Cita en la sala Acapulco de Gijón con eso que han venido en llamar “nueva ola del metal tradicional”, o NWOTHM, y que vino a reunir a los suecos Screamer con los canadienses Skull Fist. Inmersos en un tour por suelo europeo que comenzó allá por el día 13 en Copenhague y se cerraba en Burgos el 30 de abril, llegaron a tierras asturianas en perfecto estado de revista. O casi. Pero vayamos por partes.

A las puertas de la sala se barruntaba la cifra de cien entradas anticipadas vendidas y lo cierto es que la sala no registraba mal aspecto cuando a eso de las nueve Screamer salieron a la palestra. Venían presentando nuevo disco los de Ljungby, un “Kingmaker” editado este mismo enero, y cabe decir que se desenvolvieron todo lo bien que se esperaba. Su puesta en escena no engañó y su propuesta, ese metal clásico de marcado acento Maiden, entretuvo sin sorprender.
Quizá porque el sonido era mejorable. Particularmente en lo que respecta a la voz de Andreas Wikström, un tanto baja. Puede también porque mucha de la gente que el viernes pobló la sala estaba allí por el cabeza de cartel y encaró el show de los suecos con cierta displicencia. Sea como fuere los nórdicos hicieron todo por defender lo suyo. Intensidad, buenas poses (todo suma) y mejores solos. Para que luego digan. Al final y después de unos cincuenta minutos se podría decir que resultaron unos teloneros de nivel medio: ni mejores ni peores que tantos otros tantos que hemos visto de un tiempo a esta parte.

Cómo se agradece cuando no se eterniza el obligado parón entre bandas. Fue el caso, ni siquiera veinte minutos duró, cogiendo a más de uno todavía con el cigarro entre los dedos. No así al equipo de Heavy Metal Brigade, siempre dispuesto a dar fe de todo lo ocurrido.
Y lo que ocurrió fue que Skull Fist nos pasaron por encima. Por momentos casi literalmente. El trío de Zach Slaughter (guitarra y voces), JJ Tartaglia (batería) y Casey Guest (bajo), acompañado esta gira por el músico de directo Brett Overkill (guitarra), supo defender su cetro como banda puntera (que no líder) de ese NWOTHM al que aludíamos antes.
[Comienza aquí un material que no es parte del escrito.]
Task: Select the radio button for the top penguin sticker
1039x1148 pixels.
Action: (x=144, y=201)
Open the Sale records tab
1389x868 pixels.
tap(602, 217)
Y no se irían sin pelear. El primero el propio Slaughter, la muñeca vendada por un golpe como se aprecia en las fotos. El segundo Guest, que se las vio y deseó con su bajo hasta encontrar la afinación y el volumen correctos. Algo que deslució, aunque solo fuera en parte, la inicial “Hour To Live”. Decimos solo en parte porque a pesar de los problemas, de los dolores, incluso de los quince días de gira ininterrumpida, los canadienses parecían con el tanque aún bien lleno.
Queda bien claro toda vez el sonido encarrila hacia niveles mejor que óptimos y el líder de Skull Fist no duda en sacar todo su repertorio de riffs, solos y voces agudísimas. Si su garganta llegó a desfallecer en algún momento, lo cierto es que ni se notó. Si su muñeca le dolía, que a buen seguro lo hacía, tampoco. Otro tanto se podría decir del resto de miembros del trío más uno. En especial un Tartaglia de pegada infatigable.
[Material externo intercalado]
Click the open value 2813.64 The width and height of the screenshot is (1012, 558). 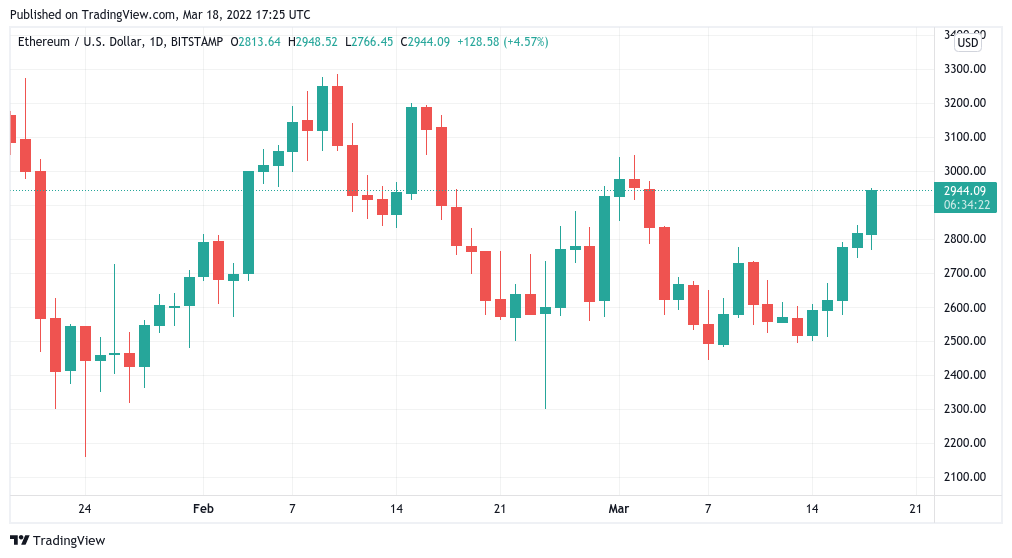pos(259,42)
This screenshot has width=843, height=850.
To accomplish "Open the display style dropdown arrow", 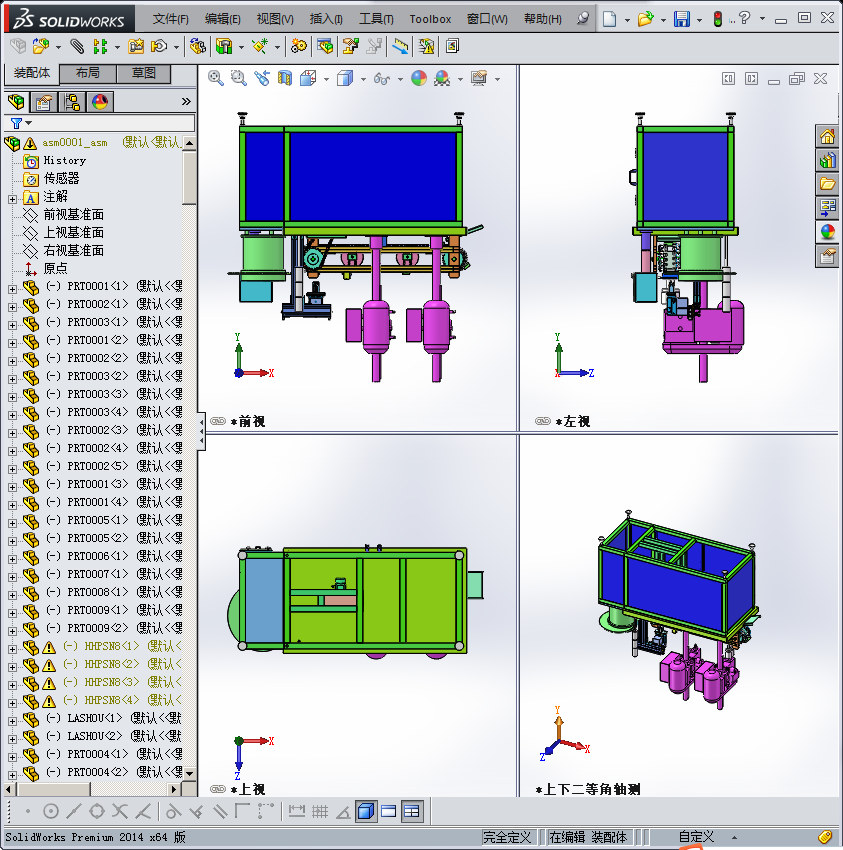I will pyautogui.click(x=362, y=77).
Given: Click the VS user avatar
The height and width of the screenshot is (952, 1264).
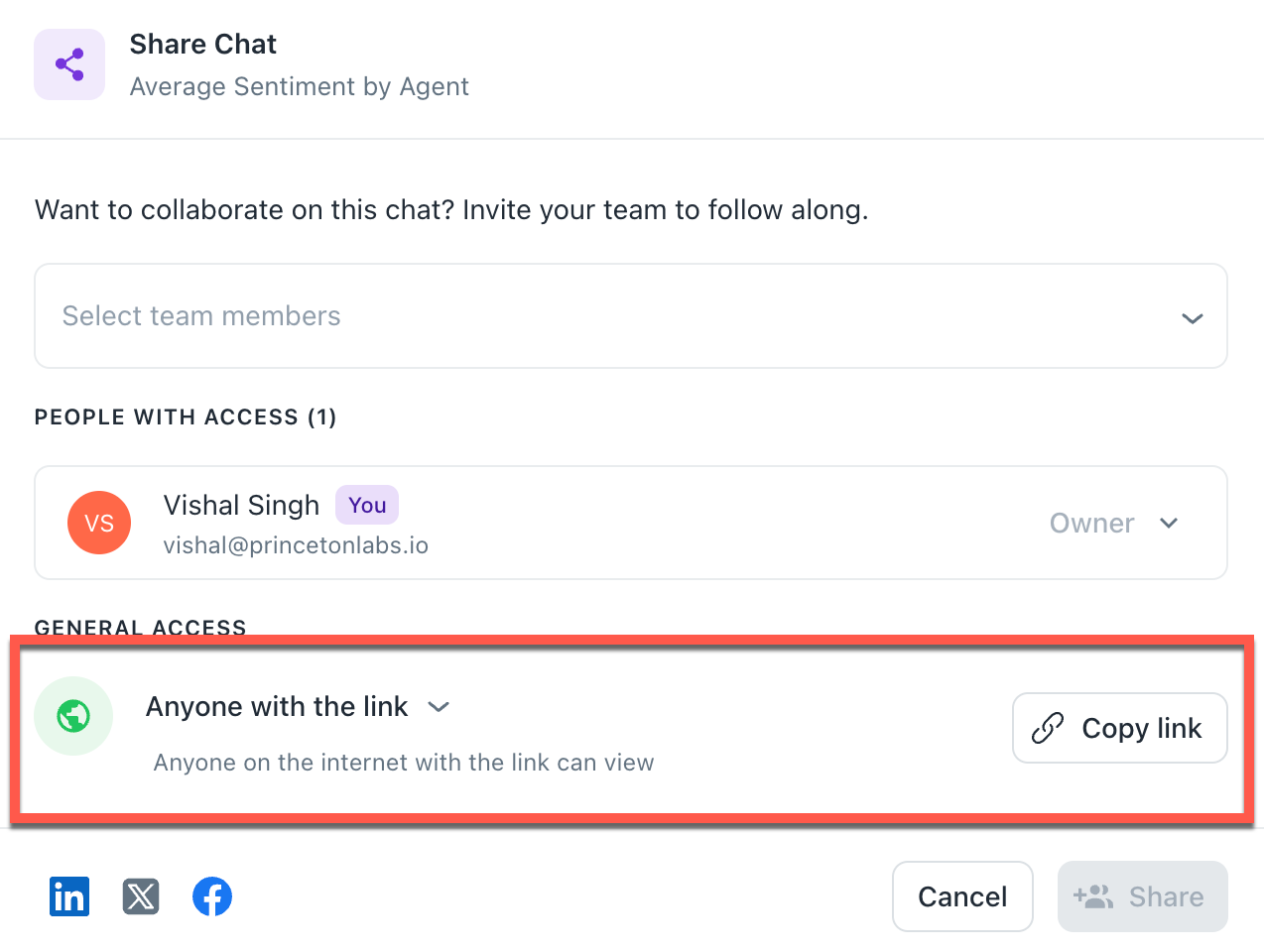Looking at the screenshot, I should point(99,523).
Se palpa especialmente a lo largo de buenos cortes como “You’re Gonna Pay” de aquél “Chasing The Dream” de 2014 o la más reciente “Blackout”. Permitiéndose apenas algún pequeño descanso, que Tartaglia aprovecha para colar un pequeño solo de batería, y funcionando con una seguridad y una precisión a prueba de bombas. Buscando en todo momento la interacción con un público entregado en cuerpo y alma a ese heavy metal clásico, vibrante y pegadizo.
Inalámbricos mediante, ambos guitarras se darían un paseo entre el respetable, subiéndose Overkill a hombros de Slaughter para dar como resultado una de esas imágenes que se quedarán para siempre en nuestro subconsciente. Al final y si se puede poner una pega: que el bolo no alcanzase la hora de duración. Que puede uno entenderlo por la lesión de su líder o por el largo trajín de una gira sin descanso, pero a fin de cuentas nos supo a poco. Con eso y con todo, gran concierto el que nos ofrecieron.

Otra buena noche de metal en la buchaca. En la mejor compañía, los habituales que no fallan nunca, y que no querríamos cerrar sin agradecer a las productoras Franelrock y Apaga y Vámonos por las facilidades. De igual manera desear a Screamer y Skull Fist la mejor de las suertes en el resto de su tour europeo. A nosotros, lo sabéis de sobra, nos veréis en el siguiente.